Having already admitted defeat in Japan and the US, the joint venture with CRE marks another retrenchment in Tesco’s overseas ambitions.

But Shore Capital analyst Clive Black said: “We believe it is better to have 20 per cent of something rather than 100 per cent of a business that had it all to prove.”

Overall pre-tax profits for the group dropped to £1.4bn for the six months to 24 August, down 24.5 per cent on a year earlier when currency fluctuations are stripped out, on total sales 0.5 per cent higher at £35.6bn.
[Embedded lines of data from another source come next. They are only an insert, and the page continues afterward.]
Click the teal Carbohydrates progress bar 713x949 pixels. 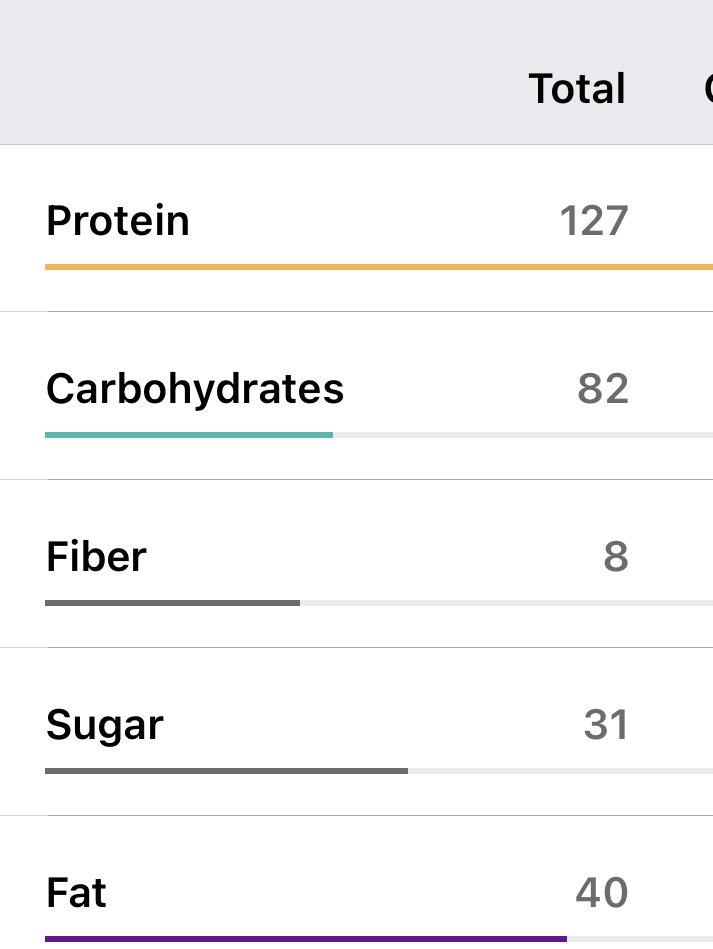tap(189, 435)

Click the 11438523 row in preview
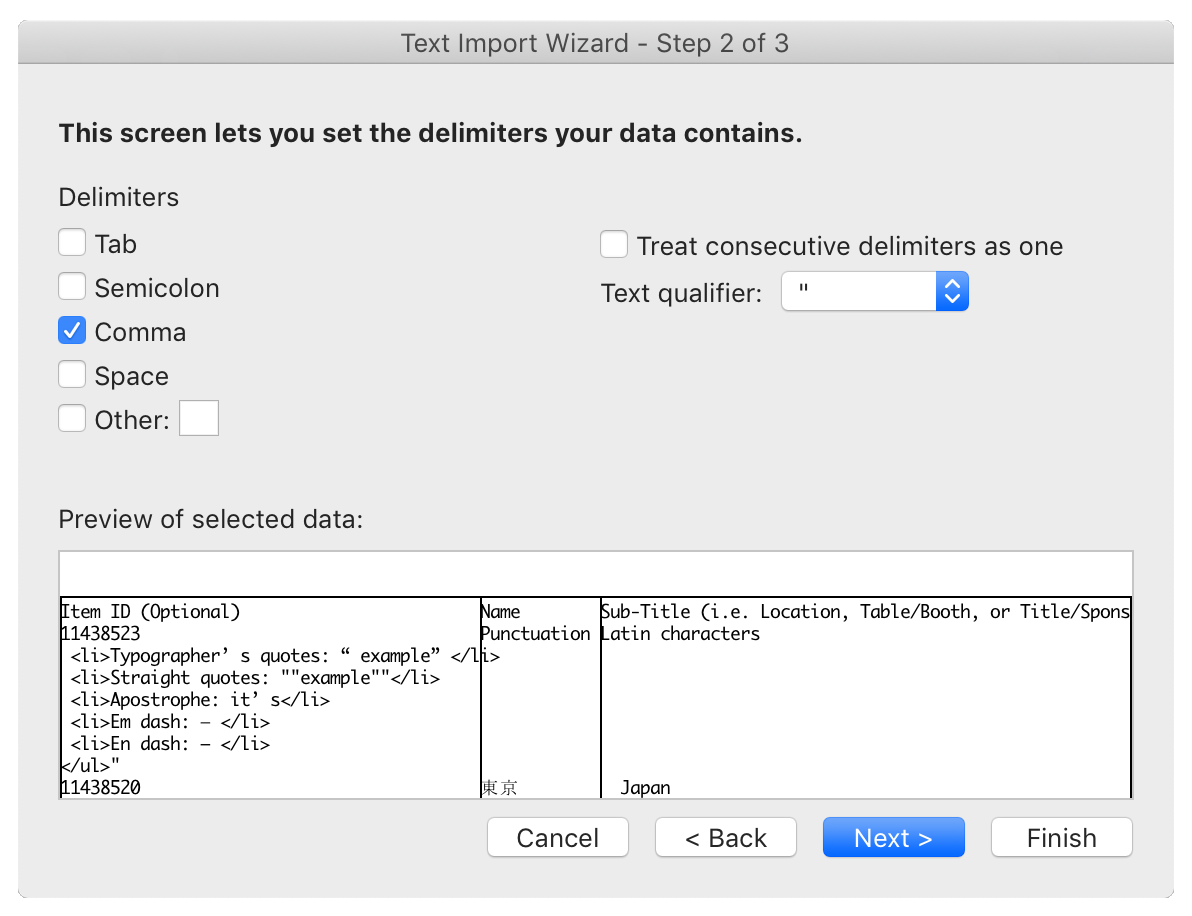[100, 634]
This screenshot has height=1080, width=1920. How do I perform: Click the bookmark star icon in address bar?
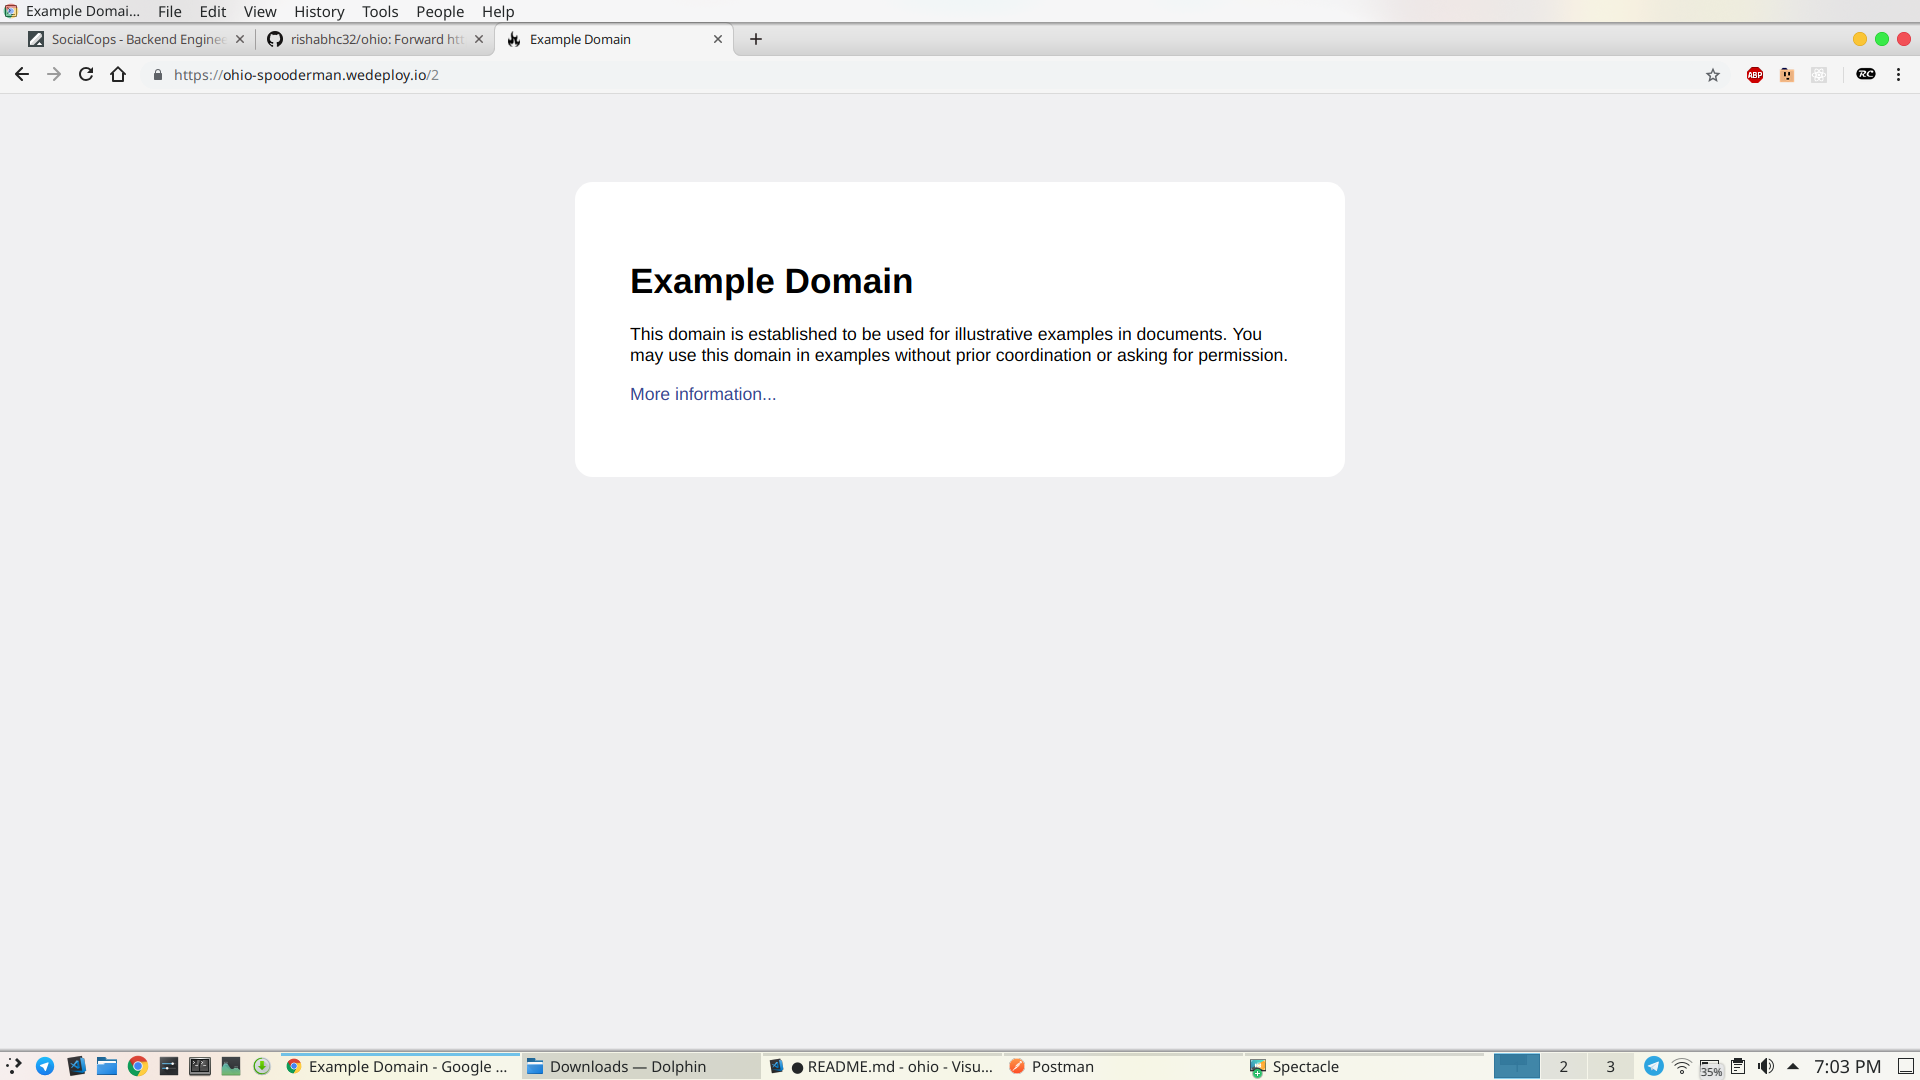(1712, 75)
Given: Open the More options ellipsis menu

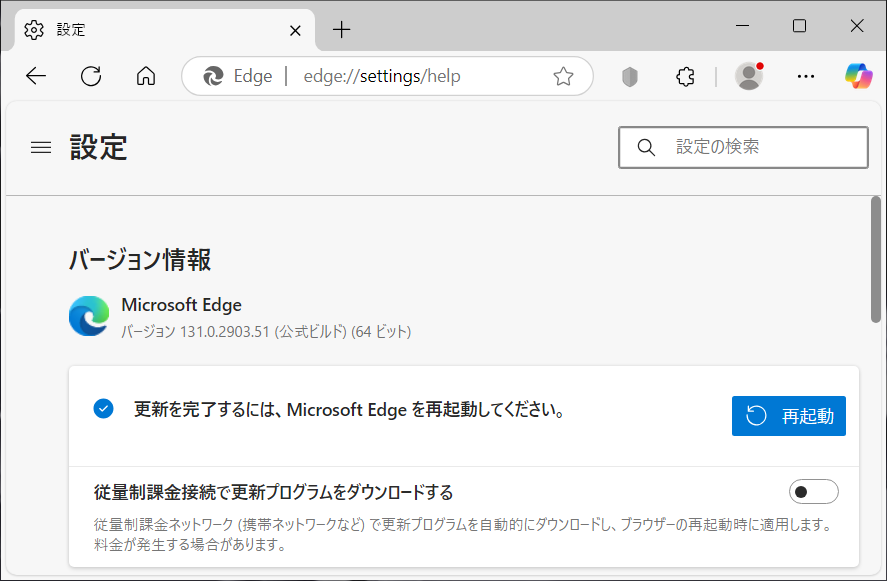Looking at the screenshot, I should pos(806,76).
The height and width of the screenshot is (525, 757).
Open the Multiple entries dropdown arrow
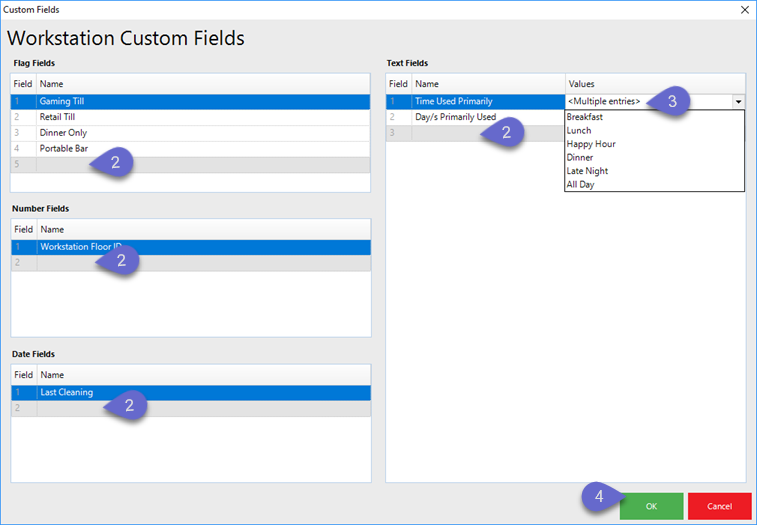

The interim dividend, to be paid on 20 December, was held at 4.63p a share.

Tesco – which last year unveiled a £1bn turnaround programme in the UK to revamp stores, add staff and refresh its food offering – insisted its domestic operation was “strengthening”.

However, shares dipped 1.1p to close at 358p.

Trading profits in the UK rose 1.5 per cent to £1.1bn, with like-for-like sales excluding petrol remaining flat in the second quarter, having fallen 1 per cent in the previous three months.

“Online grocery sales were up almost 13 per cent.

Clarke said: “Our performance in the UK has strengthened through the half, particularly in our food business, as we have continued our work to build a better Tesco.”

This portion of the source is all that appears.